A snap of one of the prints of the stadium rededication available at the mphotostore.
Dr. Robert Soderstrom chronicled the stadium project of the mid-1920s is his wonderful book The Big House, Fielding Yost and the Building of Michigan Stadium (Huron River Press, 2005). He chose an appropriate title. The story is foremost about the structure itself, but without Yost’s vision and willpower, the project probably wouldn’t have happened for another few decades.
Dr. Soderstrom was kind enough to speak with me earlier this year his book project:
MVictors: What drove you to write The Big House?
Robert Soderstrom: I’ve always been a crazy football fan, I actually grew up in Illinois and was kind of an Illinois football fan and knew all about Memorial Stadium down there. When I came to Ann Arbor for medical school in 1968, I was intrigued by Michigan Stadium when I saw it for the first time. That was the year before Schembechler arrived here but I thought at the time, even though it was only half full those days, it was an awesome edifice as a stadium. I hadn’t seen anything like it.

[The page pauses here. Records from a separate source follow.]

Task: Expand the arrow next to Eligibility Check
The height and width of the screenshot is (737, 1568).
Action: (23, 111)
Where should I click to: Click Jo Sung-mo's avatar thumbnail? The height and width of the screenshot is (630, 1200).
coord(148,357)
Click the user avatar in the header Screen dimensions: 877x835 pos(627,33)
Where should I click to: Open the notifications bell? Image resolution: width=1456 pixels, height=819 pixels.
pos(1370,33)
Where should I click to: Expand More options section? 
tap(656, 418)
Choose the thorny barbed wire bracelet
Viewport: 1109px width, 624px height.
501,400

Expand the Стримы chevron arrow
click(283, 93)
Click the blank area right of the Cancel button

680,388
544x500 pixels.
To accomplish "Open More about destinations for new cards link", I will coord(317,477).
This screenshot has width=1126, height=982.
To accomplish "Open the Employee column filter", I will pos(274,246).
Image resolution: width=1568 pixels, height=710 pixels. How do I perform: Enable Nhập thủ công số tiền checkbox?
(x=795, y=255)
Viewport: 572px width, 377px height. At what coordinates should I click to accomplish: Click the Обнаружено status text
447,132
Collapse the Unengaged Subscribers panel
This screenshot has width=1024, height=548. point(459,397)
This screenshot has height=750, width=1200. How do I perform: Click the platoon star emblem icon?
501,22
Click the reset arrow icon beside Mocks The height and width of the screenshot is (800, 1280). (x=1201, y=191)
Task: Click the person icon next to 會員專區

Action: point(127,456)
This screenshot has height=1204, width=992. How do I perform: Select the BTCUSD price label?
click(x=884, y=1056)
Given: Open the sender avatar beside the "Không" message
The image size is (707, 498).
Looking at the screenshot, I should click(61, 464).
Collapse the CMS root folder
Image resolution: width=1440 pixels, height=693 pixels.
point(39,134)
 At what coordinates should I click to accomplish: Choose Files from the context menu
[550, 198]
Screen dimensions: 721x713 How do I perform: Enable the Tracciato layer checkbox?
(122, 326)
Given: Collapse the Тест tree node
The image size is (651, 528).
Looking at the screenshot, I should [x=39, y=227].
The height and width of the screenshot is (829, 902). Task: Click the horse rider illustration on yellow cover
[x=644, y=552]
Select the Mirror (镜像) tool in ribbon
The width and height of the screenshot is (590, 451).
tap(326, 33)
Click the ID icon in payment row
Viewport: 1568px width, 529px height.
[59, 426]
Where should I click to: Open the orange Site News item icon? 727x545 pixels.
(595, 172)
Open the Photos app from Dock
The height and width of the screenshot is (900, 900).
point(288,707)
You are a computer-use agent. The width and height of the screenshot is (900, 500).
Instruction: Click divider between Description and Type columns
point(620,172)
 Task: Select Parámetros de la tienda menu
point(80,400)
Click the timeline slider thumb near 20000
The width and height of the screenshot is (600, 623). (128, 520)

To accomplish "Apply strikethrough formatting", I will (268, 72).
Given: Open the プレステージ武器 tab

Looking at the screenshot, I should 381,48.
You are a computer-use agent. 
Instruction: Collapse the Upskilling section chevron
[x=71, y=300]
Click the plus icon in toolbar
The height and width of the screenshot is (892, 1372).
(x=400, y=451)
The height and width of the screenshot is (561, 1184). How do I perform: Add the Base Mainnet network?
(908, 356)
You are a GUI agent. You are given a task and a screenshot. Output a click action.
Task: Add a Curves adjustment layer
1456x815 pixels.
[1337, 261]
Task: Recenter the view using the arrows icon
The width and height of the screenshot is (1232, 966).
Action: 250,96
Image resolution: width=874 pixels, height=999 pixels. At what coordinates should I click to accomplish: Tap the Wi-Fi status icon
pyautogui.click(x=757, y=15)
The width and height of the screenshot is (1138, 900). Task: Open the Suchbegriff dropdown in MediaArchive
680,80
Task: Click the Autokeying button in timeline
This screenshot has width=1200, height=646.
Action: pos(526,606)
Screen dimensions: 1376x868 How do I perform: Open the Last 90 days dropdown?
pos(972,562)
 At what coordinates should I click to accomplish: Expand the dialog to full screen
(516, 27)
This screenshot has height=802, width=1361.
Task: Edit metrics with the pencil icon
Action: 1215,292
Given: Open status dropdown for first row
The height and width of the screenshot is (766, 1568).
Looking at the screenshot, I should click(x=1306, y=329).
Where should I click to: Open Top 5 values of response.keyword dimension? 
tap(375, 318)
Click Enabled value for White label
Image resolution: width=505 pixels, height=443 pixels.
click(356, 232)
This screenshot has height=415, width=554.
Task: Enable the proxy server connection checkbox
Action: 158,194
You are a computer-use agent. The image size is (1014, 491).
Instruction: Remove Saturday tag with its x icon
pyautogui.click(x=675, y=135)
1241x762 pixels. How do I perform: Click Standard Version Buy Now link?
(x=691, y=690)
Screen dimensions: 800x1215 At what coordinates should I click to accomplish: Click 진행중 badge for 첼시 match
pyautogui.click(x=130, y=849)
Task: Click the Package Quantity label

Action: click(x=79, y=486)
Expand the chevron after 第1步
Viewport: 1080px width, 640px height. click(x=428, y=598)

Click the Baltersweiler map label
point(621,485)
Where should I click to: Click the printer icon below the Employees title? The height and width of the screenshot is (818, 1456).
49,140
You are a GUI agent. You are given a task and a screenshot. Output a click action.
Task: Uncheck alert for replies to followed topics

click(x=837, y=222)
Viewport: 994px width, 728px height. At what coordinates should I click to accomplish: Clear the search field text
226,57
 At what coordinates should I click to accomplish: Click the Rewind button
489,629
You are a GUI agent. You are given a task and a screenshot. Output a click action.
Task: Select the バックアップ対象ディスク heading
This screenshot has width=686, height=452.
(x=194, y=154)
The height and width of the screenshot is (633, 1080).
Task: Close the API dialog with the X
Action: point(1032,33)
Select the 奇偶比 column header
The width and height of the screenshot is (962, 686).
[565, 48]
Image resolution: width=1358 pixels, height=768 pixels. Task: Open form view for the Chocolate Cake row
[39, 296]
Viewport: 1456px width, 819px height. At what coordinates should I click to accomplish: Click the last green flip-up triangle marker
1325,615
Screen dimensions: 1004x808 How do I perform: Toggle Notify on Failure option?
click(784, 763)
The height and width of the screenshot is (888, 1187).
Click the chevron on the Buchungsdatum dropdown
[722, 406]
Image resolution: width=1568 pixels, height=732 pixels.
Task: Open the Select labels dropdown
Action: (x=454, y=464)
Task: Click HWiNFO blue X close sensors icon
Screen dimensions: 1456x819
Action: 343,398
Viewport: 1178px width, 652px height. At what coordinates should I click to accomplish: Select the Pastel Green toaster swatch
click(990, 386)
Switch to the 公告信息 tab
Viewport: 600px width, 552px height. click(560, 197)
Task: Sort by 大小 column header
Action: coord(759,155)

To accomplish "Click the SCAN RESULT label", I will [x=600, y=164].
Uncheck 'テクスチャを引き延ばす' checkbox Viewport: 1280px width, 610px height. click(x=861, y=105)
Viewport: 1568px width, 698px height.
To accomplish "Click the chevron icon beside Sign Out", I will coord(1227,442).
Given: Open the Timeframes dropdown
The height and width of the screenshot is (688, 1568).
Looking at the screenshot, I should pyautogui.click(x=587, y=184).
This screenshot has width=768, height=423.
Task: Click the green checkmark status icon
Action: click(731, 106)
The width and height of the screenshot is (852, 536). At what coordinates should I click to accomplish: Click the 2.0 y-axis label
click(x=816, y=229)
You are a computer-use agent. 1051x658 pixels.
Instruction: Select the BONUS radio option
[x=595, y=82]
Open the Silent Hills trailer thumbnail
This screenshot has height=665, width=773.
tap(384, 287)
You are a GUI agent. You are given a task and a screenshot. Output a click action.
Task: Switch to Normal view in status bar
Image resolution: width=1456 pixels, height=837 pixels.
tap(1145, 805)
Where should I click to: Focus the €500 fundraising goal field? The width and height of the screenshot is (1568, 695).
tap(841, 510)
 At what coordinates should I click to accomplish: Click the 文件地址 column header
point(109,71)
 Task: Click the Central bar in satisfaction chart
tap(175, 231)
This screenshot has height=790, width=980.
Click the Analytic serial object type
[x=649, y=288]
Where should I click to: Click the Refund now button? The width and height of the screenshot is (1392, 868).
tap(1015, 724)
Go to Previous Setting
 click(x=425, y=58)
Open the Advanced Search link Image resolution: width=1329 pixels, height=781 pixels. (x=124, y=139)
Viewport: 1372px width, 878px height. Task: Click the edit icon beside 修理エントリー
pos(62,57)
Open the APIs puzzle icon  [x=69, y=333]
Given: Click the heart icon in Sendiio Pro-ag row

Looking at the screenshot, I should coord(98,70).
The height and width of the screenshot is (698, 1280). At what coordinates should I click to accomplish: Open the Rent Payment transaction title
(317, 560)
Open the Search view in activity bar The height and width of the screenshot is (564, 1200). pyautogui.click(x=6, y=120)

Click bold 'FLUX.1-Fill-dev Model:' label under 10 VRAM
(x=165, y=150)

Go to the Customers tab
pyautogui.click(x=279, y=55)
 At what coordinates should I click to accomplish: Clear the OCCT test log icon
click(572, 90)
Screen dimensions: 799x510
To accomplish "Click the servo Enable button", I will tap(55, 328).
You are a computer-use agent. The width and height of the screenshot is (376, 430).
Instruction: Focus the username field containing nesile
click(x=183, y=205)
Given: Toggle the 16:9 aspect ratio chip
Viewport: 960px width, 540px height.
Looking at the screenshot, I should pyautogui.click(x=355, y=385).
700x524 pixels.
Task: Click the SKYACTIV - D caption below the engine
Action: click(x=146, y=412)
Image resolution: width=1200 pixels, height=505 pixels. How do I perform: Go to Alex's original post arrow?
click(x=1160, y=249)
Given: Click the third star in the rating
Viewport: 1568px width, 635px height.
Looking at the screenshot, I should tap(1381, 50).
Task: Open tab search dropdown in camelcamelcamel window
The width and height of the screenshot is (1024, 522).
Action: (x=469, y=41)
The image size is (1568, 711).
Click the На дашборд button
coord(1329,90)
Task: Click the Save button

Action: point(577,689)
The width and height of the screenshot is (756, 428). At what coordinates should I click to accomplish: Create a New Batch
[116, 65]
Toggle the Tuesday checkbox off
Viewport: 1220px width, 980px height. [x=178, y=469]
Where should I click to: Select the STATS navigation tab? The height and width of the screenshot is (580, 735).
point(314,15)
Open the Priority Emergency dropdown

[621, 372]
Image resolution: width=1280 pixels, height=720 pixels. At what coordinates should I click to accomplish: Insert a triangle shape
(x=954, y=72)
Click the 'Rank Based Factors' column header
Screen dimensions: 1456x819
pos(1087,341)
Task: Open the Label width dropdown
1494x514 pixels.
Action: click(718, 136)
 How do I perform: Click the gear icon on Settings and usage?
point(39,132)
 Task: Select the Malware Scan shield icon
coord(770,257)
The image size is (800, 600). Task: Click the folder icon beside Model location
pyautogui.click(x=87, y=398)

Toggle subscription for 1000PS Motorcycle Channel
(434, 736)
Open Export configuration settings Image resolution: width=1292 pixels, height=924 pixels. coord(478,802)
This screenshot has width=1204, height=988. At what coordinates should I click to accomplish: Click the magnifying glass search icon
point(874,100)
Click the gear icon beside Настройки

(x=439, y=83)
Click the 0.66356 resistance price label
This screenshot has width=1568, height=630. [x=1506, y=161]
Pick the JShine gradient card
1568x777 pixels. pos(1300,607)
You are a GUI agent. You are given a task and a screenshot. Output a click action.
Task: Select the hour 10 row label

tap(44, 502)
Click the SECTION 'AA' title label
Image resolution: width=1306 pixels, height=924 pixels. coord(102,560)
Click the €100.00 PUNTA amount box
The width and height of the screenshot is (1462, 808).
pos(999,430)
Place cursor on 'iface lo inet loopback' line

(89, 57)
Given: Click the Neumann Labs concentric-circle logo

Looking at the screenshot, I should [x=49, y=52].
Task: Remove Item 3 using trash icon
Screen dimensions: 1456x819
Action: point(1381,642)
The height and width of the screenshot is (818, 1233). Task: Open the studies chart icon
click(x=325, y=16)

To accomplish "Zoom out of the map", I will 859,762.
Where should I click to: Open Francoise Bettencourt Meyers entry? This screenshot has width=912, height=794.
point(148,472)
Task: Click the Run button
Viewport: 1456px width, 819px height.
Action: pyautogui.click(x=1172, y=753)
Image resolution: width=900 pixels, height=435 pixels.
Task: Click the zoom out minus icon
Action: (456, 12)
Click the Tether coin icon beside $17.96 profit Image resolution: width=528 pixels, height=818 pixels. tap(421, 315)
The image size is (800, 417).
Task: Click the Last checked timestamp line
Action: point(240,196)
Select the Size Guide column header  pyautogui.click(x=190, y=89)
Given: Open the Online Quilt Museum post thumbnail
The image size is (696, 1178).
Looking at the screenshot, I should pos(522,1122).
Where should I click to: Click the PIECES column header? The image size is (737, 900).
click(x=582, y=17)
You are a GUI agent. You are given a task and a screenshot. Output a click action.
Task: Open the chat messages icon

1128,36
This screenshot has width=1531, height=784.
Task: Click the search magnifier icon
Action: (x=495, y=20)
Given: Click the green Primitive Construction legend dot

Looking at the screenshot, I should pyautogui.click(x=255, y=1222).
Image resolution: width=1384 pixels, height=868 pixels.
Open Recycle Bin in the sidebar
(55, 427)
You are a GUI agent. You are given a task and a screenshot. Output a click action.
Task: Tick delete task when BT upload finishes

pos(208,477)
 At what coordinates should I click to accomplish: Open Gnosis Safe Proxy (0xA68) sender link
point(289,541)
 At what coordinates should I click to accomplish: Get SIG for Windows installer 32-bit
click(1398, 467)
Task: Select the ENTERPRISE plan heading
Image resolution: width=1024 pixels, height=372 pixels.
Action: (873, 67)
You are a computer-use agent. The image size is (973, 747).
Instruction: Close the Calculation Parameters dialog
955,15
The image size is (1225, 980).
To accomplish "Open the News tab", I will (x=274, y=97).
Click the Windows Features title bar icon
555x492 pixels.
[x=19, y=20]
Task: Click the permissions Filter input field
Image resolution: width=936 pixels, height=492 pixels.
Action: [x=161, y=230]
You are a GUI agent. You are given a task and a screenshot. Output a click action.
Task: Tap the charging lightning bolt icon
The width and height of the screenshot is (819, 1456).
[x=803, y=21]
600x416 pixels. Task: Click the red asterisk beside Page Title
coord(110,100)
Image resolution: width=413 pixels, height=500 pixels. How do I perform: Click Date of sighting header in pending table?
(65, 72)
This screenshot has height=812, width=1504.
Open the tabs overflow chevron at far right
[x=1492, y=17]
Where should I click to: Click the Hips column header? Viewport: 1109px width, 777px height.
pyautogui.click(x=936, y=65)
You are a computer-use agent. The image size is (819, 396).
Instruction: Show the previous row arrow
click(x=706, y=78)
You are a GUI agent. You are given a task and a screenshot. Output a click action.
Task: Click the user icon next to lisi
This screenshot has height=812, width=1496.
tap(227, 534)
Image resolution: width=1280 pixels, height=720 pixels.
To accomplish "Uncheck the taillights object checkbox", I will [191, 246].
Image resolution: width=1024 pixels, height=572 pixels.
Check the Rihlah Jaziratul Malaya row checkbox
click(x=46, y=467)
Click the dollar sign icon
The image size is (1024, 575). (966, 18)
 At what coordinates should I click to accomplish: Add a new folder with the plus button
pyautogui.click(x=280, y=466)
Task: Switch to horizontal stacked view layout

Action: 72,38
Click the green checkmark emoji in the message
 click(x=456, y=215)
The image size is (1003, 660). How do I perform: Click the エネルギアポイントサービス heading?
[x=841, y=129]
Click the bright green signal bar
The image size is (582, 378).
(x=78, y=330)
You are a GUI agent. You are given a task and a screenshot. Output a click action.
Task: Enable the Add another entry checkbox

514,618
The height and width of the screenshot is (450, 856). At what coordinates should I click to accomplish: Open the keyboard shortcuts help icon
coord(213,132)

What really triggered it was a trip to Italy around 1998 that I took with my daughter, who was in the engineering school at the time. While we were down there we spent a day at Pompeii and outside the city they had excavated the old stadium. Walking into that stadium, you come into it just like when you’re coming through Michigan’s tunnel. You come in from the outside and you walk into the arena. It’s the oldest existing stadium in the world, it was built around 80 B.C. and it’s an absolute microcosm of Michigan Stadium. It seats 25,000 people instead of 100,000 and the tunnel is at the end of the field, not on the side like ours. It’s built into the side of a hill and seeing that place I thought, ‘Fielding Yost must have known about this place when he built that stadium.’ I told my daughter, when we were inside the stadium, that when I got back home I was going to try to find out what I could about the building of Michigan Stadium.
MVictors: So what was out there about the stadium project, before you started?
Soderstrom: Basically what I found were a few magazine articles here and there, but nothing that really discussed it in detail or at least in the detail that I was looking for. So I thought, ‘Maybe there’s a story here.’ So I called up the Bentley Historical Library to see what they had, and it turned out they had a whole collection of Yost’s old personal papers and all the old athletic files, year by year. They are not in any category that makes any sense, they’re just filed year-by-year, month-by-month. So I just started poring through that stuff to see if there was even a story worth telling. The more I dug in, the more I thought that it was really an interesting tale and one that needed to be told.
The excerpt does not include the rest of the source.